[[ DATA SUPPLIED open ]]

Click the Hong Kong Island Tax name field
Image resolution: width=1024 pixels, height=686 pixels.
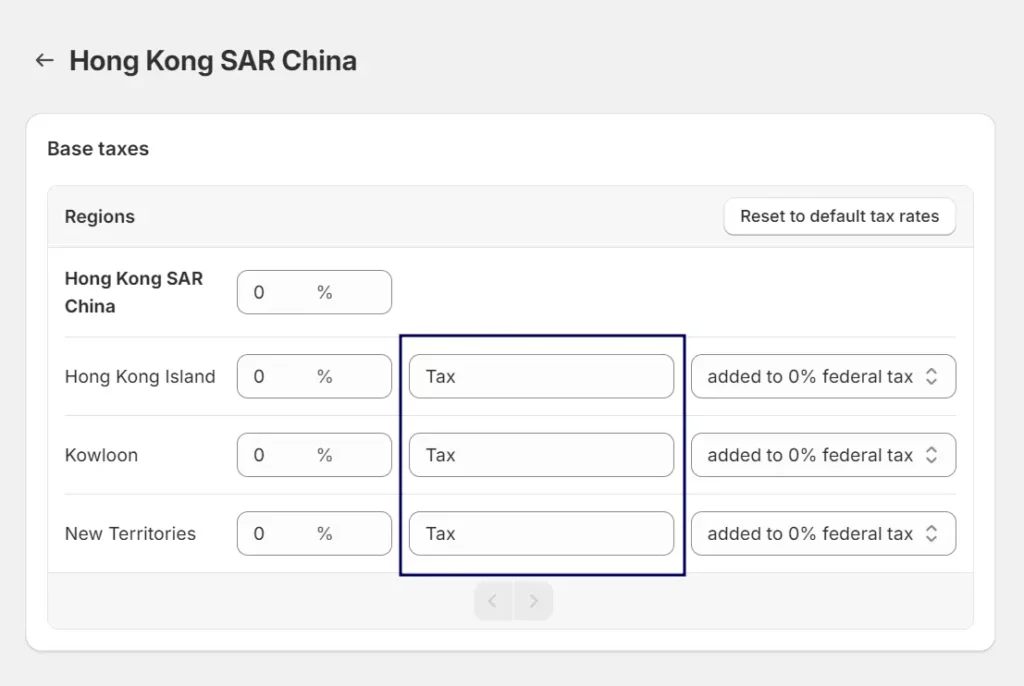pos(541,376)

[[ DATA SUPPLIED closed ]]
[[ DATA SUPPLIED open ]]

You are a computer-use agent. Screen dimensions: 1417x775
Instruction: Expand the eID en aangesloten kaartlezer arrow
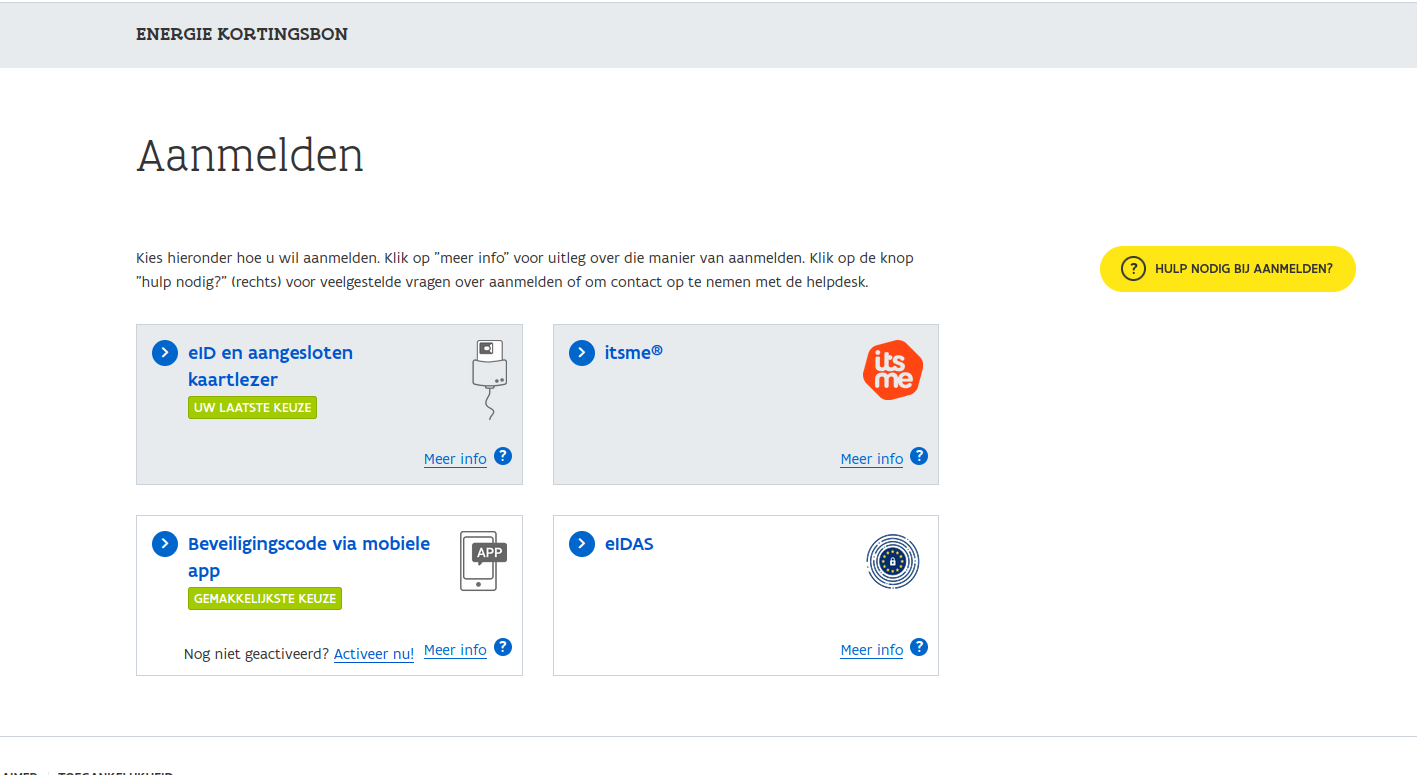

[[ DATA SUPPLIED closed ]]

_ACTIVITY:_
Begin with the line that has "You are a computer-use" in the listing above and end after the line that has "Instruction: Expand the"; output those lines exactly.

_THE COMPLETED TASK:_
You are a computer-use agent. Screen dimensions: 1417x775
Instruction: Expand the eID en aangesloten kaartlezer arrow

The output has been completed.